■ Data records ■

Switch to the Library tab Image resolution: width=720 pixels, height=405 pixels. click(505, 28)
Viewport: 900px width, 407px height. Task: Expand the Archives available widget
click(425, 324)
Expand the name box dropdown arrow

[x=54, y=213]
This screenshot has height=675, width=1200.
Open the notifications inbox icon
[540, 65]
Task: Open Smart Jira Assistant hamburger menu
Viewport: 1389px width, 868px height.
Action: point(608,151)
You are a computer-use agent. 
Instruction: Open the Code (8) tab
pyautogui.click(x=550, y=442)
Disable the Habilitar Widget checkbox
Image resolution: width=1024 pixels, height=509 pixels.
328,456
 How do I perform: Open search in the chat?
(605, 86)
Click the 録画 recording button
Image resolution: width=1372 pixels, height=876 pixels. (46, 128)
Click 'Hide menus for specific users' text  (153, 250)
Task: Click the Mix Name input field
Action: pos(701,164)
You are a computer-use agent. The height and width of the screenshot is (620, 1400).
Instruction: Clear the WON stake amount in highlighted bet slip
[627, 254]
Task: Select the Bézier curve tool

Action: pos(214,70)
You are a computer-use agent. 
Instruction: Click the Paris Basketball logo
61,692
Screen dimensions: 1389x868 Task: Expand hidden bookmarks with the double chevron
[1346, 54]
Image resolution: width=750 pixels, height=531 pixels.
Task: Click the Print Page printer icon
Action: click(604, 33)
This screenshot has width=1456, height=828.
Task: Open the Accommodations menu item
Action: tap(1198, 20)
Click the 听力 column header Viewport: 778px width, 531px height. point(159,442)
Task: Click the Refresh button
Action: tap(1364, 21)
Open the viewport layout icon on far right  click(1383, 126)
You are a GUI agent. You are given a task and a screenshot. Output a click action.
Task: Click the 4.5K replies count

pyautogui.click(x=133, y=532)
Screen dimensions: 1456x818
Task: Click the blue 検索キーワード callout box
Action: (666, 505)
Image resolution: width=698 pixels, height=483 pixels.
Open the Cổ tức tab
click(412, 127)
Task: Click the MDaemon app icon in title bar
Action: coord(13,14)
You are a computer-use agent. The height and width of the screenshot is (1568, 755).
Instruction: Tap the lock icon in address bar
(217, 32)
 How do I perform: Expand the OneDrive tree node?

■ Given problem ■
Format the material above as a numbered list, starting at the line containing "is (1568, 755)." and running through the end of the material, and omit any blank lines.

■ Result below ■
1. You are a computer-use agent. The height and width of the screenshot is (1568, 755).
2. Instruction: Tap the lock icon in address bar
3. (217, 32)
4.  How do I perform: Expand the OneDrive tree node?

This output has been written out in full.